India's home-built Arjun tank has emerged a conclusive winner from its showdown with the Russian T-90. A week of comparative trials, conducted by the army at the Mahajan Ranges, near Bikaner in Rajasthan, has ended; the results are still officially secret. But Business Standard has learned from multiple sources who were involved in the trials that the Arjun tank has outperformed the T-90 on every crucial parameter.
The trial pitted one squadron (14 tanks) of Arjuns against an equal number of T-90s. Each squadron was given three tactical tasks; each involved driving across 50 kilometers of desert terrain and then shooting at a set of targets. Each tank had to fire at least ten rounds, stationary and on the move, with each hit being carefully logged. In total, each tank drove 150 kilometres and fired between 30-50 rounds. The trials also checked the tanks' ability to drive through a water channel 5-6 feet deep.
The Arjun tanks, the observers all agreed, performed superbly. Whether driving cross-country over rugged sand-dunes; detecting, observing and quickly engaging targets; or accurately hitting targets, both stationery and moving, with pinpoint gunnery; the Arjun demonstrated a clear superiority over the vaunted T-90.
"The Arjun could have performed even better, had it been operated by experienced crewmen", says an officer who has worked on the Arjun. "As the army's tank regiments gather experience on the Arjun, they will learn to exploit its capabilities."
The importance of this comparative trial can be gauged from a list of those who attended. Witnessing the Arjun in action were most of the army's senior tank generals, including the Director General of Mechanised Forces, Lt Gen D Bhardwaj; strike corps commander, Lt Gen Anil Chait; Army Commander South, Lt Gen Pradeep Khanna; and Deputy Chief of the Army Staff, Lt Gen JP Singh. The Director General of Military Operations, Lt Gen AS Sekhon also attended the trials.

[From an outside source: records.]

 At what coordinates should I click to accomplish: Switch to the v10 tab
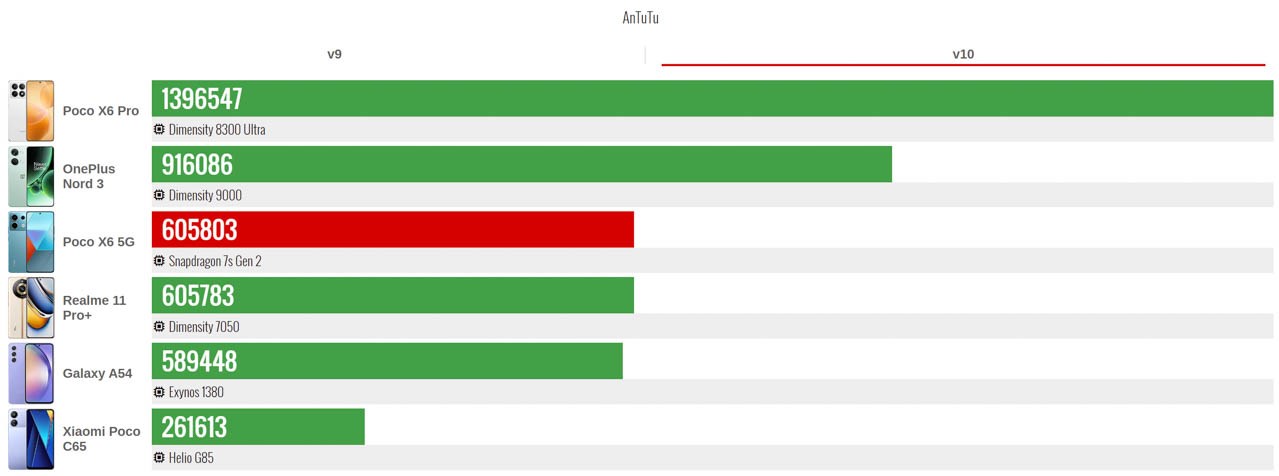coord(962,54)
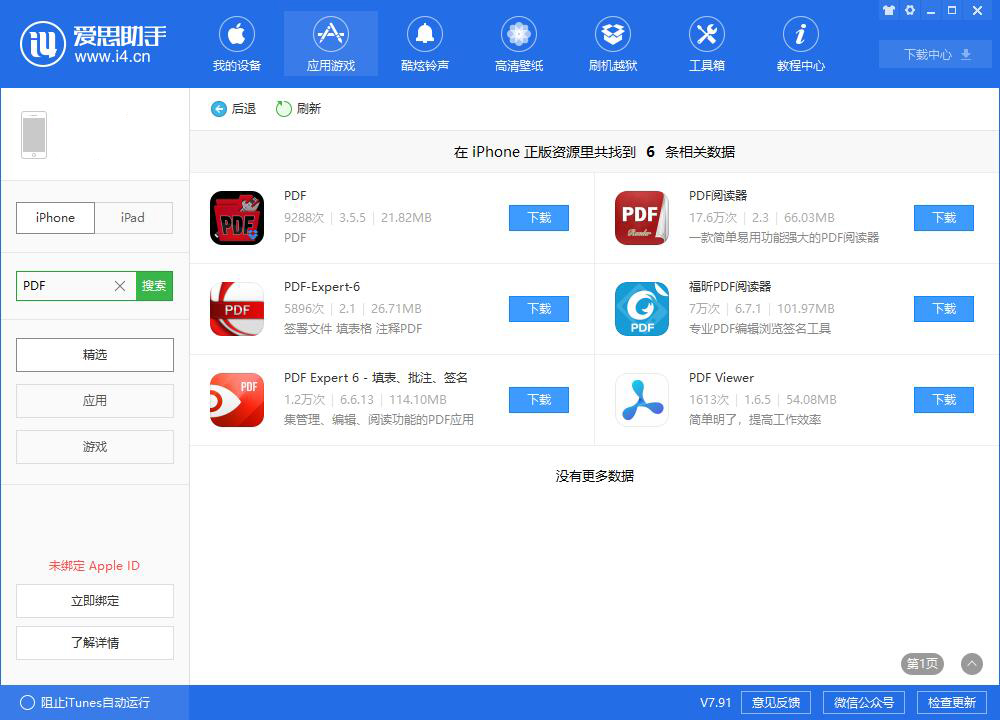Viewport: 1000px width, 720px height.
Task: Open 我的设备 (My Devices) section
Action: pos(237,43)
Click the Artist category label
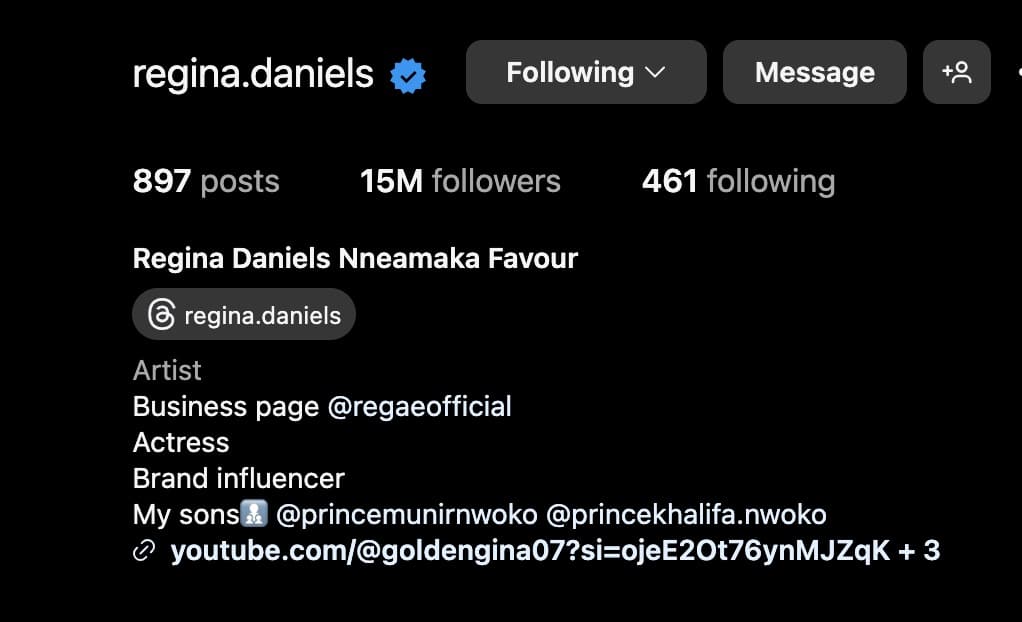The height and width of the screenshot is (622, 1022). tap(167, 371)
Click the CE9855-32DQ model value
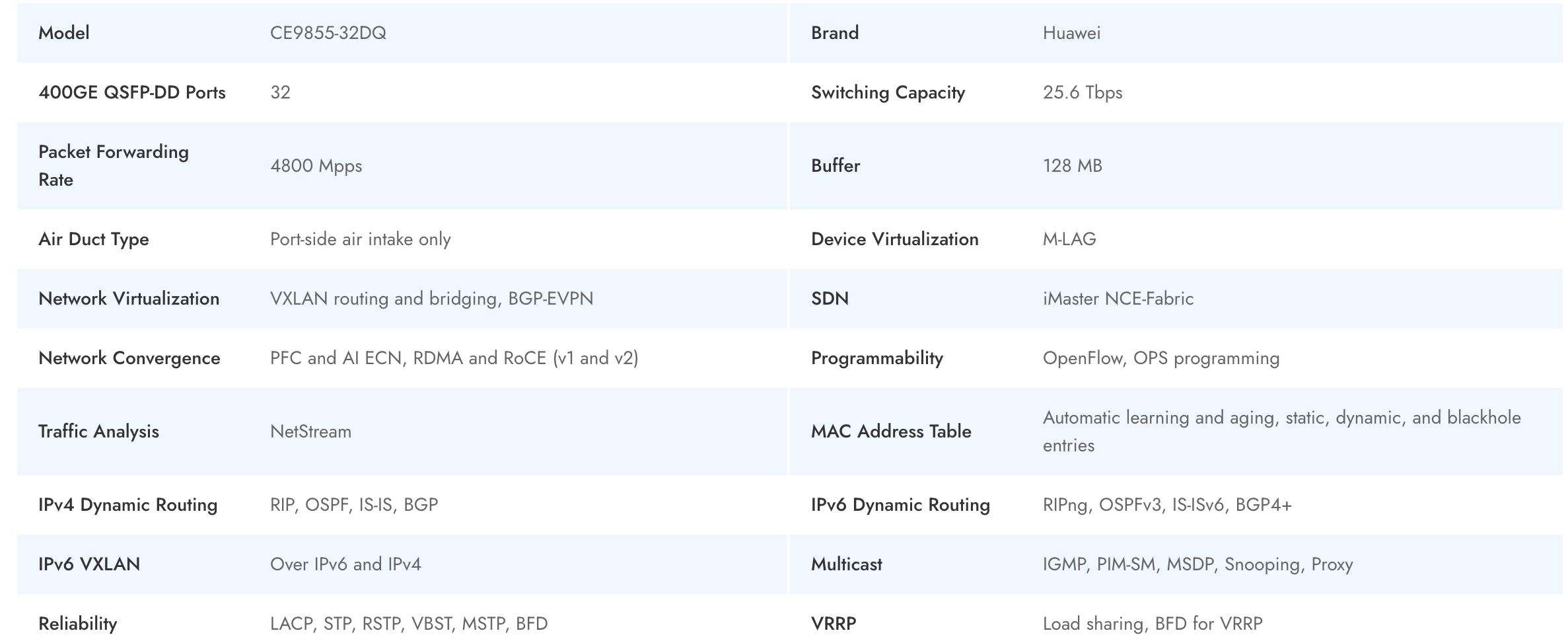Viewport: 1568px width, 641px height. [328, 33]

"The senior officers who attended the trials were taken aback by the Arjun's strong performance", an army officer who was present through the trials frankly stated. "But they were also pleased that the Arjun had finally come of age."
The current order of 124 Arjuns is equipping the army's 140 Armoured Brigade in Jaisalmer. With that order almost completed, the Arjun production line at the Heavy Vehicles Factory (HVF) in Avadi, near Chennai, needs more orders urgently. The Rs 50 crore facility can churn out 50 Arjuns annually. That would allow for the addition of close to one Arjun regiment each year (a regiment is authorised 62 tanks).

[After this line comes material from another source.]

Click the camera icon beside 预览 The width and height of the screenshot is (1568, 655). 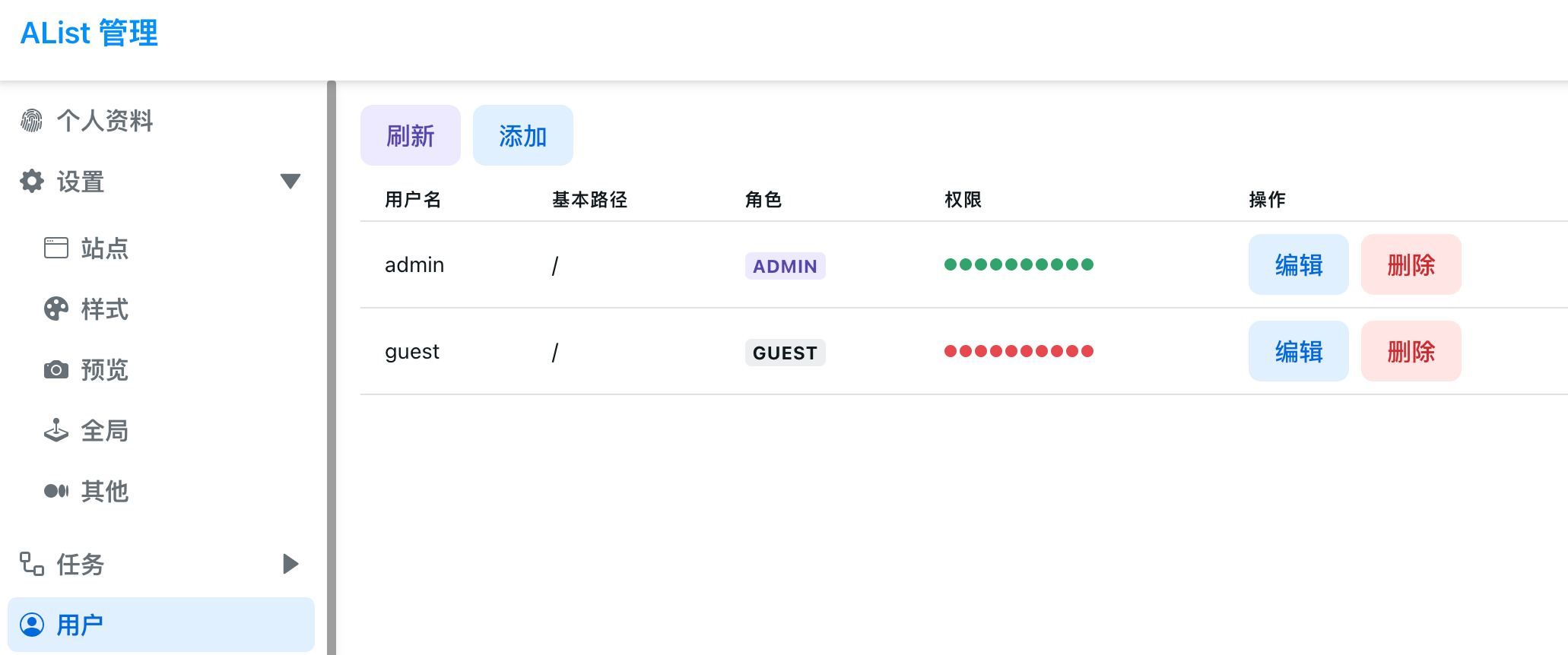(x=56, y=370)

Major General HM Singh, who oversaw the Arjun's development for decades, says "If they were evaluating where the Arjun should be deployed, they should have conducted the trials in different types of terrain: desert, semi-desert, plains and riverine.

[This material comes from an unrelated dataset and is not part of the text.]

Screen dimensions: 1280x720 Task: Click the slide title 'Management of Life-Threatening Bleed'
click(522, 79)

Arjun}'s sterling performance in the desert raises another far-reaching question: should the Arjun --- with its proven mobility, firepower and armour protection --- be restricted to a defensive role or should it equip the army's strike corps for performing a tank's most devastating (and glamorous) role: attacking deep into enemy territory during war? Each strike corps has 8-9 tank regiments. If the army recommends the Arjun for a strike role, that would mean an additional order of about 500 Arjuns.